##### Document extract #####

Re: What to expect with the 2.6 VM

Andrea Arcangeli (
Fri, 4 Jul 2003 07:54:26 +0200

On Thu, Jul 03, 2003 at 09:10:48PM -0700, William Lee Irwin III wrote:
> On Thu, Jul 03, 2003 at 06:46:24PM -0700, William Lee Irwin III wrote:
> >> What minor faults? remap_file_pages() does pagecache lookups and
> On Fri, Jul 04, 2003 at 04:34:14AM +0200, Andrea Arcangeli wrote:
> > with minor faults I meant the data in cache, and you calling
> > remap_file_pages to make it visible to the app. with minor faults I
> > meant only the cpu cost of the remap_file_pages operation, without the
> > need of hitting on the disk with ->readpage.
> Well, those aren't minor faults. That's prefaulting.

you still enter the kernel, just via the syscall as opposed than via an
exception of the usual minor faults, the overhead should be similar.
Also note that the linear mapping would never need to enter kernel after
the initial major fault (until you start doing paging because you run
out of resources, and that's managed by the vm at best w/o replication
of replacement algorithms in the user program).

> On Thu, Jul 03, 2003 at 06:46:24PM -0700, William Lee Irwin III wrote:
> >> Space _does_ matter. Everywhere. All the time. And it's not just
> >> virtualspace this time. Throw away space, and you go into page or
> >> pagetable replacement.
> On Fri, Jul 04, 2003 at 04:34:14AM +0200, Andrea Arcangeli wrote:
> > So you admit you're wrong and that your usage is only meant to save
> > ram and that given enough ram your usage of remap_file_pages only wastes
> > cpu? Note that I given as strong assumption the non-interest in saving
> > ram. You're now saying that the benefit of your usage is to save ram.

#####

• **What you should do**:
Translate this sentence from the kernel mailing list reply above into German: "Throw away space, and you go into page or pagetable replacement."

##### Data #####

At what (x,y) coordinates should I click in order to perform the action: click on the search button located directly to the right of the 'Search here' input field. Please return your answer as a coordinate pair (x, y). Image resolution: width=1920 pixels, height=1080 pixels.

#####

• **Solution**:
Wirf Speicherplatz weg, und du landest beim Ersetzen von Seiten oder Seitentabellen.